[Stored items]
※

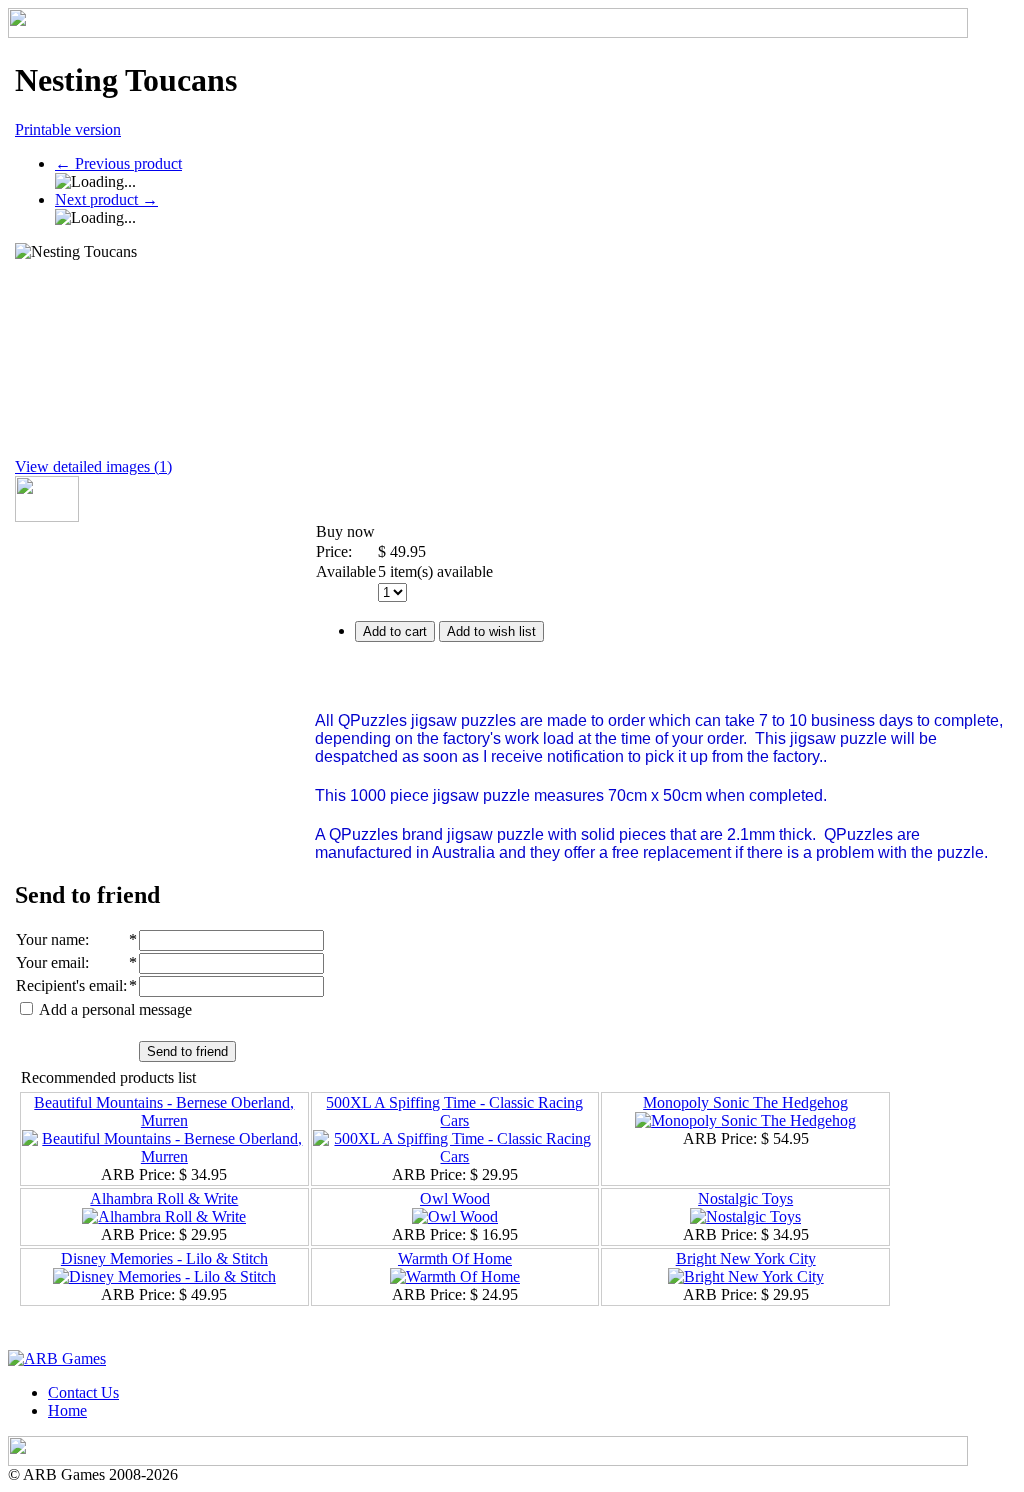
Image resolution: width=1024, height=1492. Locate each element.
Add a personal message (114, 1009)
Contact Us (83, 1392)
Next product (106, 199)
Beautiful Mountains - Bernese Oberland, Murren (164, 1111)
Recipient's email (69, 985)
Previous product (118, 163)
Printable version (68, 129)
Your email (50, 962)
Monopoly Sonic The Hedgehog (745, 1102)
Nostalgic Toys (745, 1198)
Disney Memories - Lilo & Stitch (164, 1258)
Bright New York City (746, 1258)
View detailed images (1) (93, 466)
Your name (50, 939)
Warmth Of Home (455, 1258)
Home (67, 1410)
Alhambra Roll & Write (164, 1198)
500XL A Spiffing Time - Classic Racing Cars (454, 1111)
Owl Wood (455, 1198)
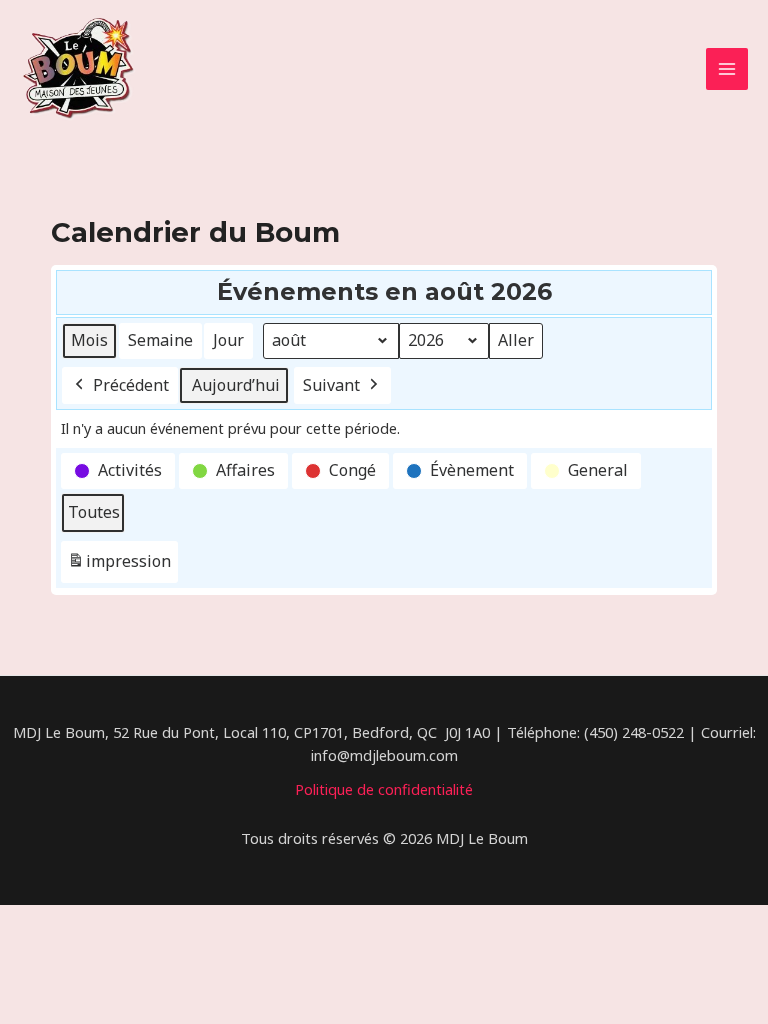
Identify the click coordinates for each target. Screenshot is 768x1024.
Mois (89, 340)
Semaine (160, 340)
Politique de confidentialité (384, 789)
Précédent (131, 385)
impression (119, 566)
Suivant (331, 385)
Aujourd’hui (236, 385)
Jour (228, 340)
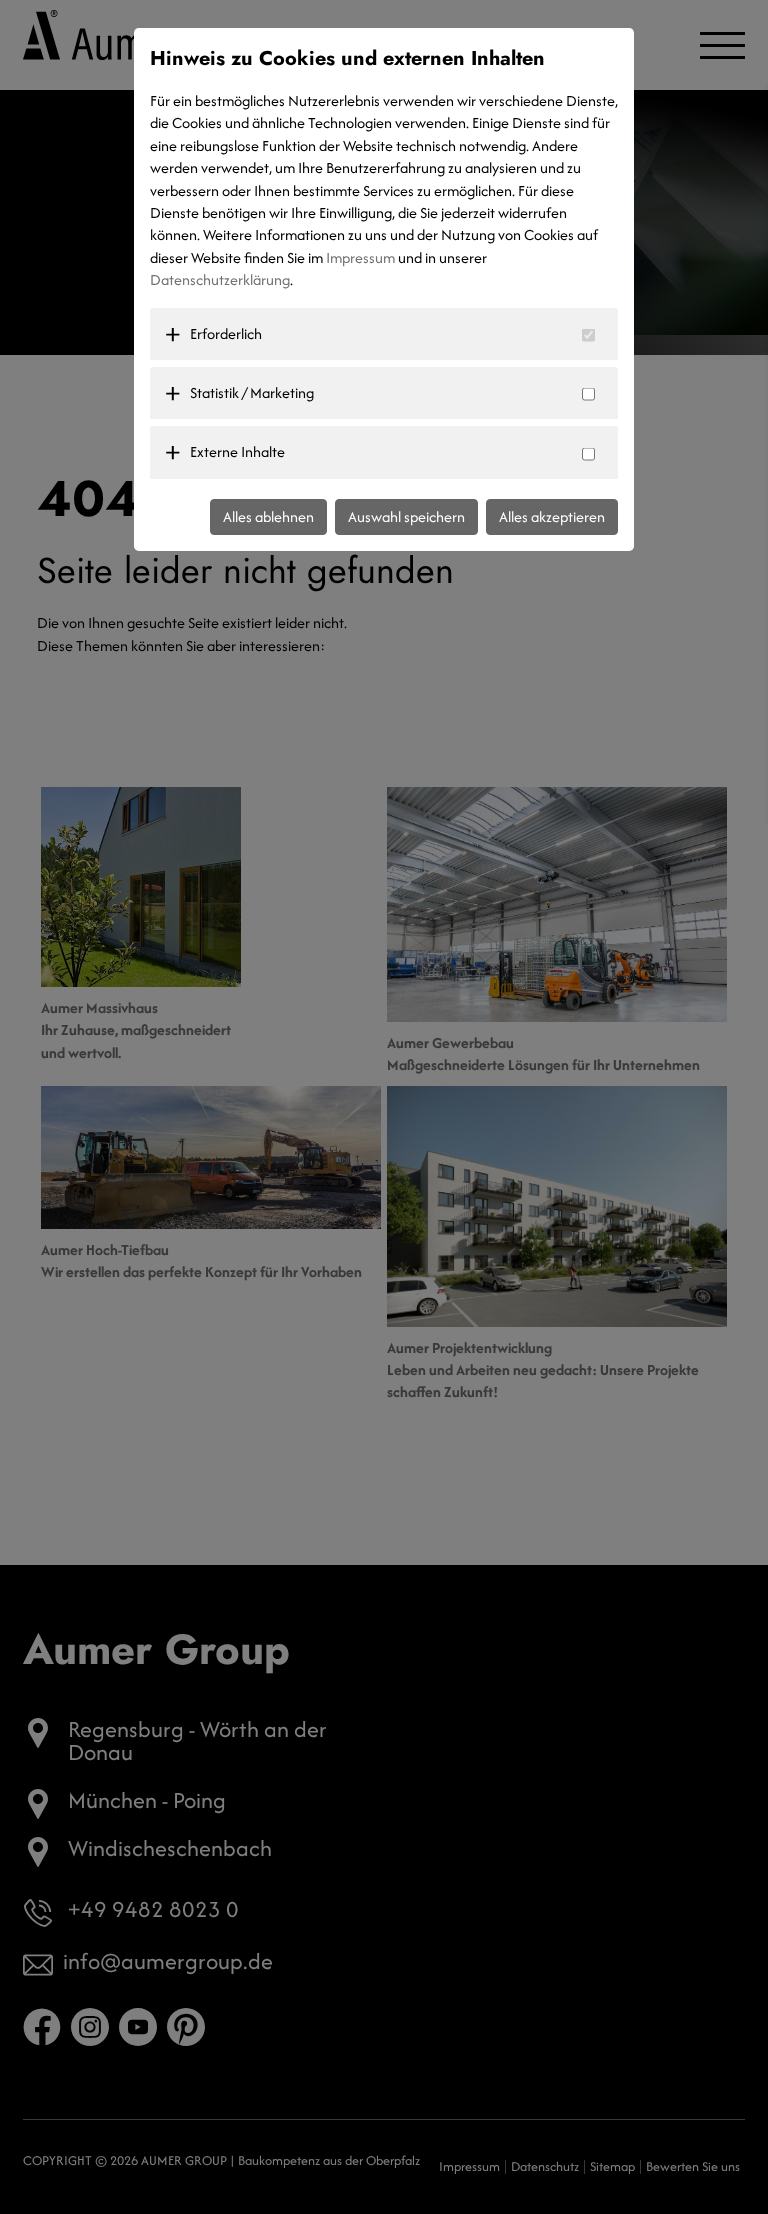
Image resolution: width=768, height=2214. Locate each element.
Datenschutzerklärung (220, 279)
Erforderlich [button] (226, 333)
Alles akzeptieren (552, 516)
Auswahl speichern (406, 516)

※

**Exercise goal**.
Without copying any picture, repeat all of the entries exactly.

**Response area**.
Image resolution: width=1024, height=1492. Locate each element.
Add a personal message (114, 1009)
Contact Us (83, 1392)
Next product (106, 199)
Beautiful Mountains - Bernese Oberland, Murren (164, 1111)
Recipient's email (69, 985)
Previous product (118, 163)
Printable version (68, 129)
Your email (50, 962)
Monopoly Sonic The Hedgehog (745, 1102)
Nostalgic Toys (745, 1198)
Disney Memories - Lilo & Stitch (164, 1258)
Bright New York City (746, 1258)
View detailed images (1) (93, 466)
Your name (50, 939)
Warmth Of Home (455, 1258)
Home (67, 1410)
Alhambra Roll & Write (164, 1198)
500XL A Spiffing Time - Classic Racing Cars (454, 1111)
Owl Wood (455, 1198)
Identify the click coordinates for each target. Screenshot is 768x1024.
Mois (89, 340)
Semaine (160, 340)
Politique de confidentialité (384, 789)
Précédent (131, 385)
impression (119, 566)
Suivant (331, 385)
Aujourd’hui (236, 385)
Jour (228, 340)
Image resolution: width=768, height=2214. Locate each element.
Datenschutzerklärung (220, 279)
Erforderlich [button] (226, 333)
Alles akzeptieren (552, 516)
Auswahl speichern (406, 516)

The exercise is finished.